* _Supplied material_
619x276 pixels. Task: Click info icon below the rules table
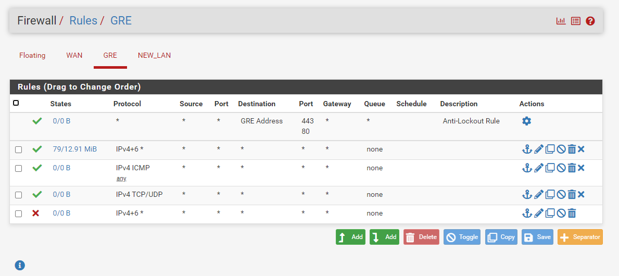20,265
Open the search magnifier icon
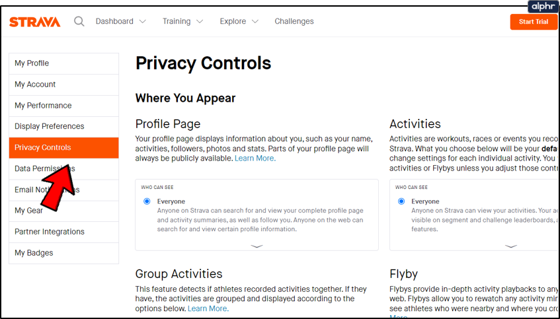Image resolution: width=560 pixels, height=319 pixels. pos(79,21)
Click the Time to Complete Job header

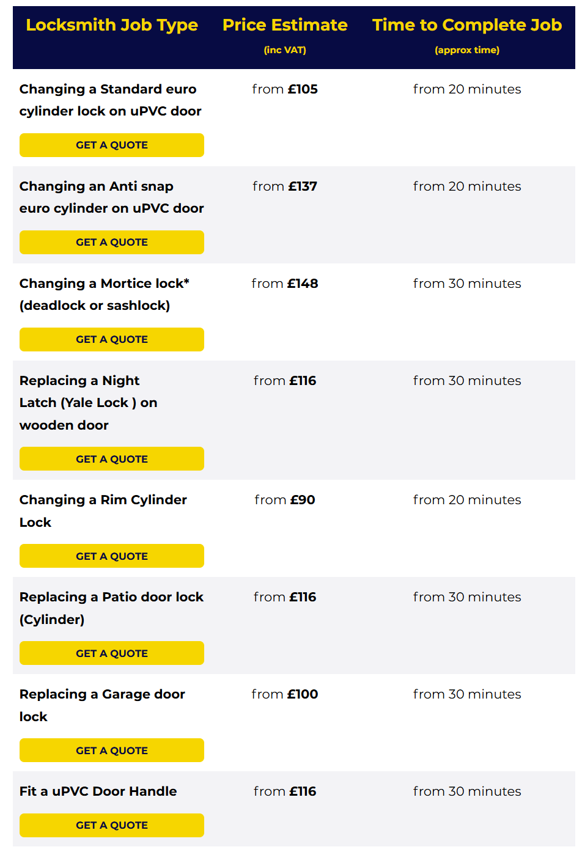pyautogui.click(x=467, y=25)
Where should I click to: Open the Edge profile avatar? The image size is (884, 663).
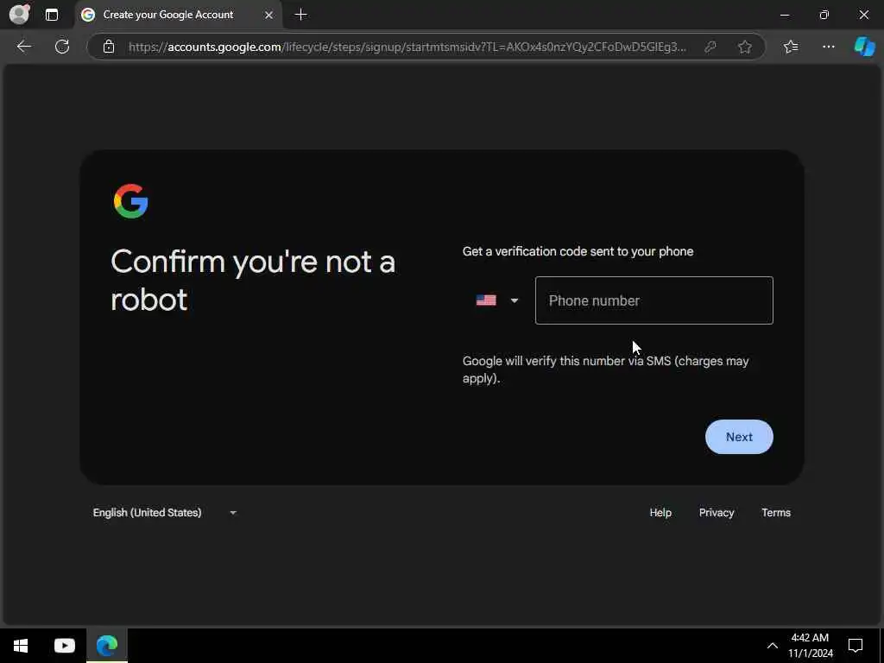coord(19,14)
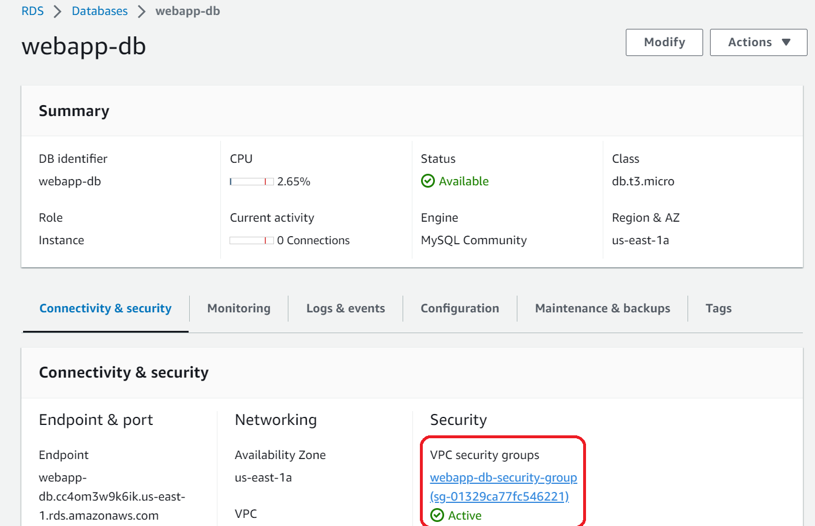This screenshot has width=815, height=526.
Task: Go to RDS breadcrumb link
Action: coord(32,11)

* _Activity_
Exclude all images and restate the records above word for word.

* _Finished exercise_
619x276 pixels. Task: Click info icon below the rules table
20,265
Open the search magnifier icon
Image resolution: width=560 pixels, height=319 pixels. pos(79,21)
Click the Time to Complete Job header

pyautogui.click(x=467, y=25)
Where should I click to: Open the Edge profile avatar? The image size is (884, 663).
coord(19,14)
This screenshot has width=815, height=526.
Task: Go to RDS breadcrumb link
Action: coord(32,11)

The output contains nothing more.